A demonstration of this mindset comes when Atli visits a meeting called in a neighbour's residence regarding issues affecting the apartment block. The neighbour in question awkwardly attempts to grab the bull by the horns and confront his neighbours with his various gripes. His efforts backfire as the gathered neighbours have no interest in indulging such directness, and the meeting collapses when Agnes informs the room that her husband likes to masturbate to sex tapes involving old girlfriends.

under the tree review

For a nation with a population of less than 350,000, Iceland has a staggeringly diverse film industry. I see a half dozen new Icelandic movies every year and rarely see the same faces crop up. It seems like every second person in Reykjavik is an actor, and Under the Tree boasts the sort of impressive cast we've come to expect from an Icelandic film. Steinþórsson (think a Scandinavian Martin Freeman) is particularly impressive as the put upon victim of his own indiscretions who comes closest to the film's lead character, with Björgvinsdóttir scarily convincing as a woman retreating into the darkness as she uses her neighbourly dispute as a means of coping with the heartbreak of her son's disappearance.

If the film has an affable presence for viewers to latch onto, it's Sigurjónsson's Baldvin, a likeable sort who simply wants an easy life denied him by his wife's antagonism.
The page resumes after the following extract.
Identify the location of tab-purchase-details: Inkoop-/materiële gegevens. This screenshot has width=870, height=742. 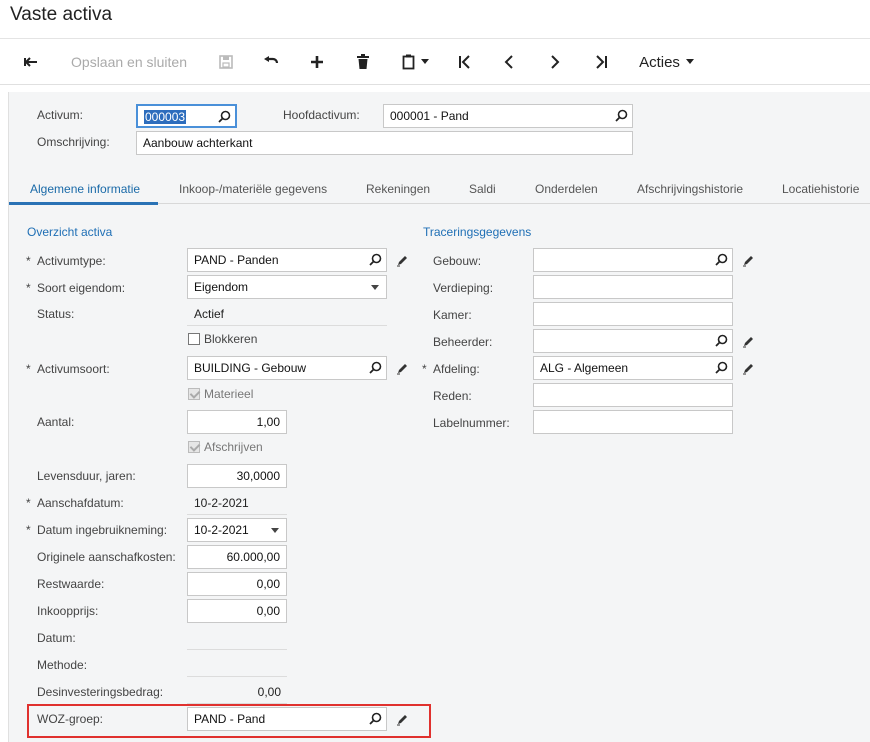
(253, 189).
Director Sigurðsson nods to the famous tennis sequence from Hitchcock's Strangers on a Train late on with a shot of Baldvin's choir in full voice, all the men belting out song save for Baldvin, who stands still among them, his face processing the life he's found himself inhabiting. It's hard not to feel for him, but like his son's marital stress, it's a problem he's partly brought upon himself in his refusal to cut a dispute off at the roots.

Under the Tree is in UK/ROI cinemas August 10th.